This independent living stuff is a dual track learning curve. Not only does my son need to learn the skills I’m trying so hard to impart to him, but I need to learn to let him make use of these skills.
My son participated in a fabulous 2-week summer camp at the Smithsonian Institution  this year. It was an all access multi-media camp for high school students with a variety of disabilities. My son was the only participant that traveled to and from the museum independently. He took the Metro, which required one train change and a scooter ride to the Metro station from home. The first two days of camp, I went along with him. On the second day, I tried to let him lead, and internally made that sucking sound when he went to the wrong side of the platform. And then he headed towards the wrong station exit. I was nervous. I asked him if he wanted me to travel with him one more day. What he said to me affected me in the same way as did his first spoken word. He said, “How will you know I can do it, unless you let me try?”
Every day he traveled to and from the camp without incident. He called when he was entering the metro station, and called when he arrived at his destination each way. Some days he would call to say he was going to another museum after camp let out. He never forgot to call, so I never had to worry. (I was on worry alert. I knew exactly when to start worrying if the phone didn’t ring, but it always did.)
The last day of camp I got a call five minutes after he called to say he was leaving camp. His fare card was low, and he couldn’t get through the turnstile. I tried talking him through adding money to his card over the phone. It didn’t work. He was overly frustrated and I couldn’t figure out how to work a machine I couldn’t see. Finally, I told him he would have to hang up, and ask a Metro employee in the station to help him. And do you know what? Within five minutes I received a call that all was fine and he was on his way home.
I’ve found that the more independence he discovers, the more he wants. And that is a very good thing indeed. As for me, I’ve gotten quite good and internalizing that sucking sound.

=-=-=

> [WRITTEN PROBLEM]: In the account of the son's summer camp commute, why did the writer tell him to hang up and ask a Metro employee for help on the last day? Answer in one to three sentences. Base the answer on the account alone.

> [RECORDED INFORMATION]:
=-=-=

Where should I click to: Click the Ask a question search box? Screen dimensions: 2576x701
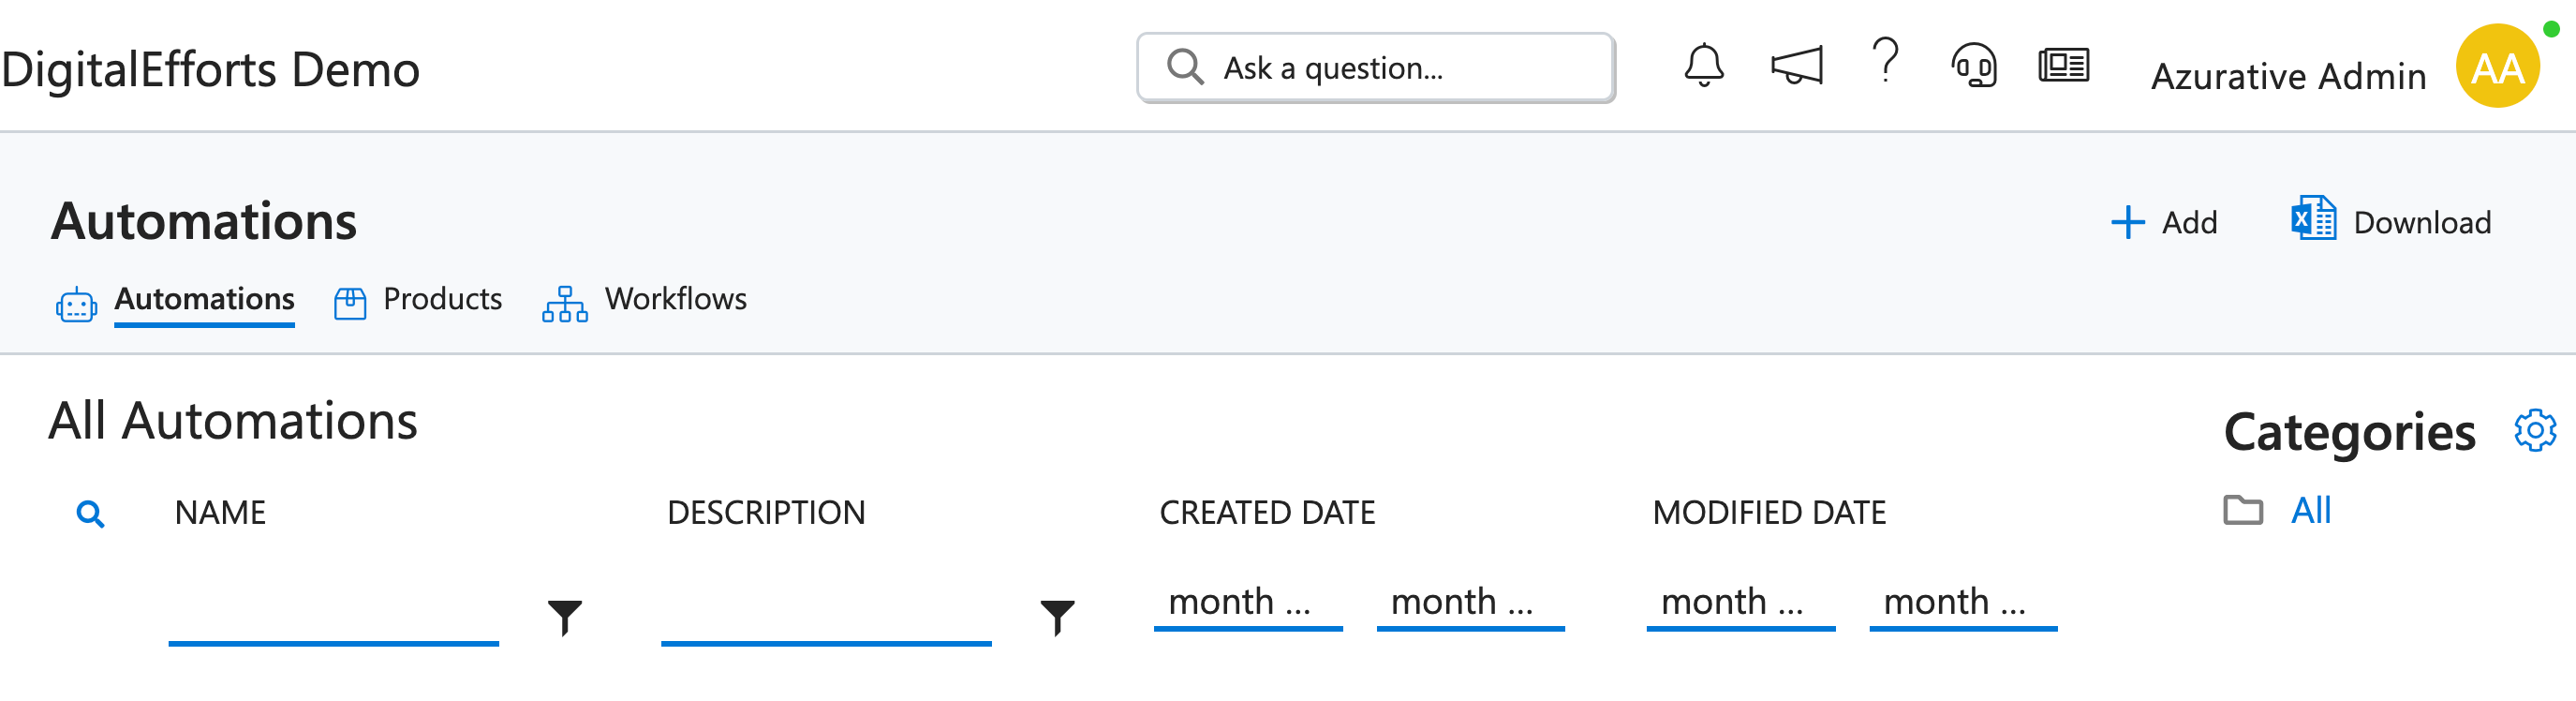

=-=-=

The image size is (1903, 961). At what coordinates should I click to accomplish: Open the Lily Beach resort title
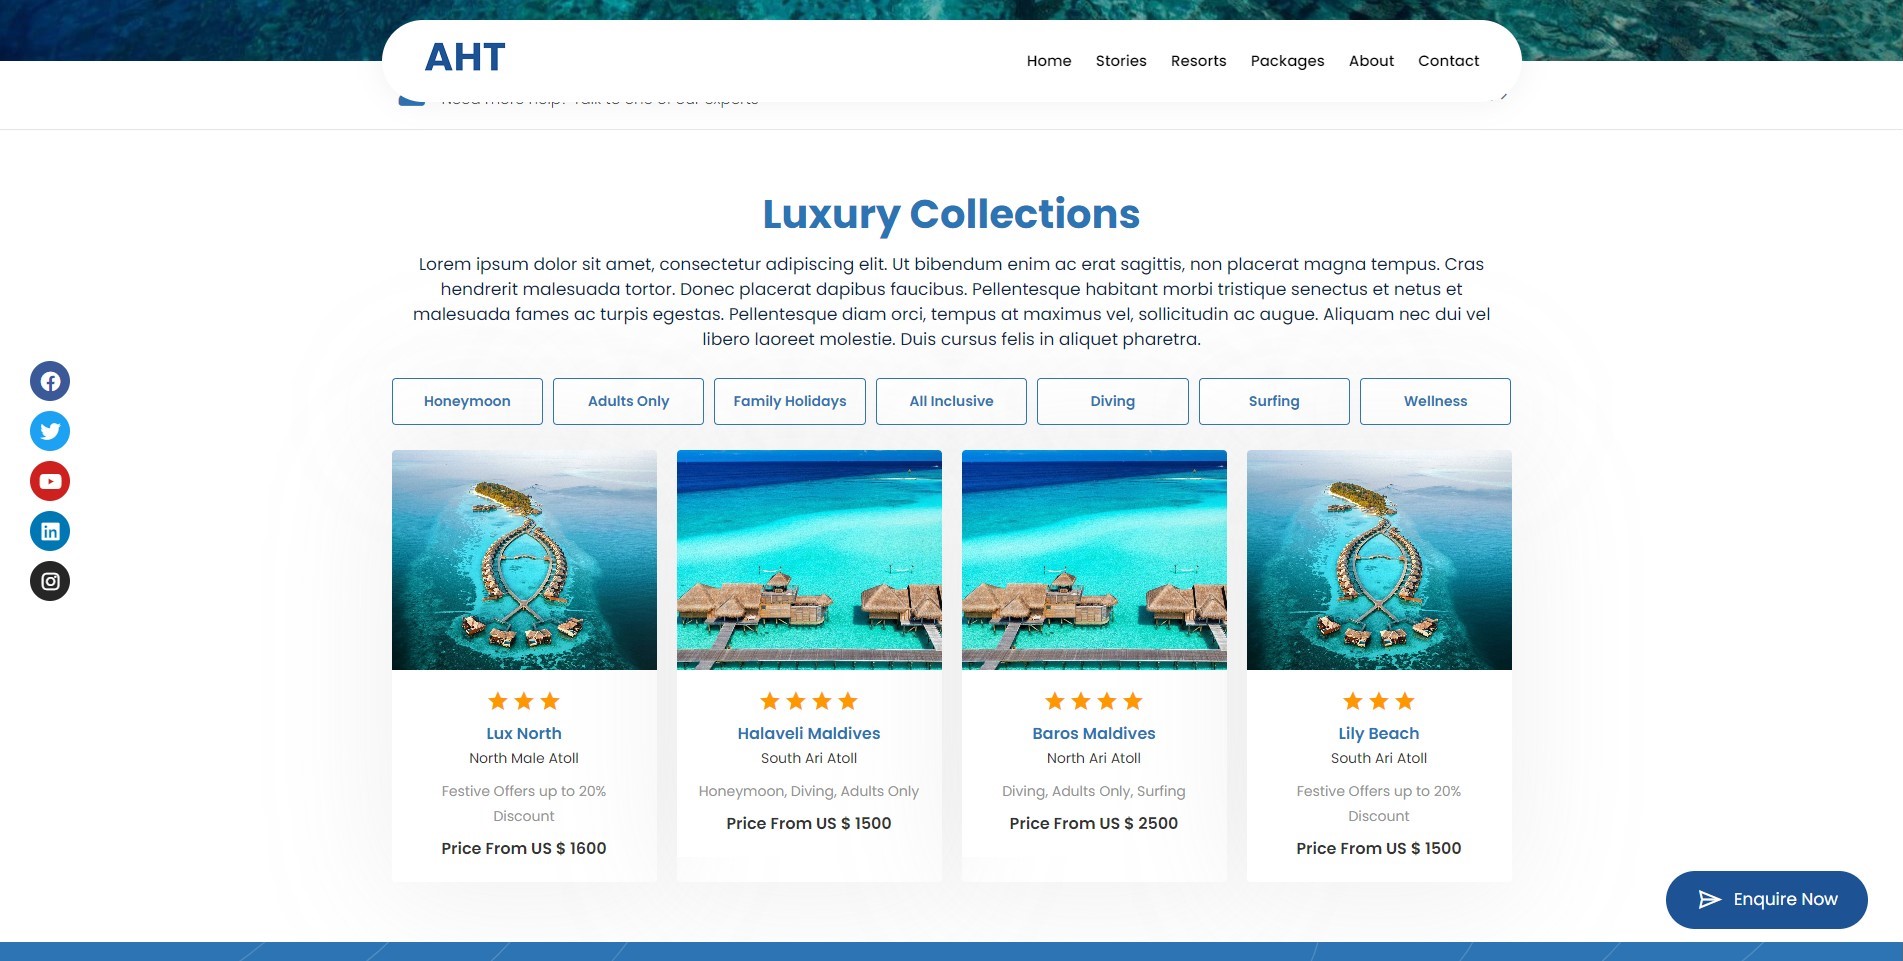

=-=-=

> [WORKED SOLUTION]: His fare card was low, and the writer's attempt to talk him through adding money over the phone didn't work. He was overly frustrated, and the writer couldn't figure out how to work a machine the writer couldn't see.